Istruzione - Obbligatoria ed immediata costituzione di istituti comprensivi, mediante l'aggregazione della scuola dell'infanzia, della scuola primaria e di quella secondaria di primo grado, e conseguente soppressione delle istituzioni scolastiche costituite separatamente - Definizione della soglia numerica di 1000 alunni (o di 500 in relazione a specificità geografiche) che gli istituti comprensivi devono raggiungere per acquisire l'autonomia - Norma che regola la rete scolastica e il dimensionamento degli istituti, riconducibile alla competenza concorrente in materia di istruzione e già di spettanza regionale nel quadro costituzionale antecedente la riforma del titolo V - Intervento di dettaglio, da parte dello Stato, in una sfera affidata alla competenza regionale - Illegittimità costituzionale - Assorbimento di ulteriori profili.
Deve essere dichiarata l'illegittimità costituzionale della questione di legittimità costituzionale relativa all'art. 19, comma 4 del decreto-legge 6 luglio 2011, n. 98 (Disposizioni urgenti per la stabilizzazione finanziaria), convertito, con modificazioni, dalla legge 15 luglio 2011, n. 111, che impone l'obbligatoria ed immediata costituzione di istituti comprensivi, mediante l'aggregazione della scuola dell'infanzia, della scuola primaria e di quella secondaria di primo grado, e conseguente soppressione delle istituzioni scolastiche costituite separatamente, sulla base di specifiche soglie numeriche (1000 alunni o 500 in relazione a specificità geografiche).
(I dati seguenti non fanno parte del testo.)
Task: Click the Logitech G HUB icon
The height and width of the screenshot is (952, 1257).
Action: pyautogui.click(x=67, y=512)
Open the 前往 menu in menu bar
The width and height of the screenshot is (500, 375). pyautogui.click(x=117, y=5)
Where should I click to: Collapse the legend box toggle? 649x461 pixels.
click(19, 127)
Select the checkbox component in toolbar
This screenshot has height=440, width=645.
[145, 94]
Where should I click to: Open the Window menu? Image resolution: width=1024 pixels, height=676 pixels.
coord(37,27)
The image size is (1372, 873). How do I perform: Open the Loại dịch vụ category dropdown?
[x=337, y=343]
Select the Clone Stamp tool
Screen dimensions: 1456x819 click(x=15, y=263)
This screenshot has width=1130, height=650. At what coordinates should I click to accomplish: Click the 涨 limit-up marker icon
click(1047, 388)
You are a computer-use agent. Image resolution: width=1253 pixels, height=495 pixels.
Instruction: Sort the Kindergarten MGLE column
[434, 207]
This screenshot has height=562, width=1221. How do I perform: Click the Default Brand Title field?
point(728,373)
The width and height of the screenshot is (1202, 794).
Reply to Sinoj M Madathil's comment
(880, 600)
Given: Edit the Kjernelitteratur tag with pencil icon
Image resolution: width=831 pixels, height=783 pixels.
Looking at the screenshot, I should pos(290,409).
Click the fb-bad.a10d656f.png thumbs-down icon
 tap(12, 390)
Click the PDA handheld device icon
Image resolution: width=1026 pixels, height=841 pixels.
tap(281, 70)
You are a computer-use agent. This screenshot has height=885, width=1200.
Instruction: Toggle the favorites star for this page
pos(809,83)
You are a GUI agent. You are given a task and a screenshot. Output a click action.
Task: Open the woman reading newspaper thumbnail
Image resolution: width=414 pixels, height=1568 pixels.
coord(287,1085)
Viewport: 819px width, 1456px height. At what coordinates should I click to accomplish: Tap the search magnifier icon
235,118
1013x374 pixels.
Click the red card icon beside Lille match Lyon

Infatti, la disposizione in argomento, regolando nel dettaglio la rete scolastica e il dimensionamento degli istituti, è riconducibile alla competenza concorrente in materia di istruzione e già di spettanza regionale nel quadro costituzionale antecedente la riforma del titolo e quindi risulta lesiva della sfera affidata alla competenza regionale.
- Sulla materia dell'istruzione con riferimento alla rete scolastica e dimensionamento istituti, vedi sentenze n. 200 del 2009, n. 235 del 2010 e n. 92 del 2011.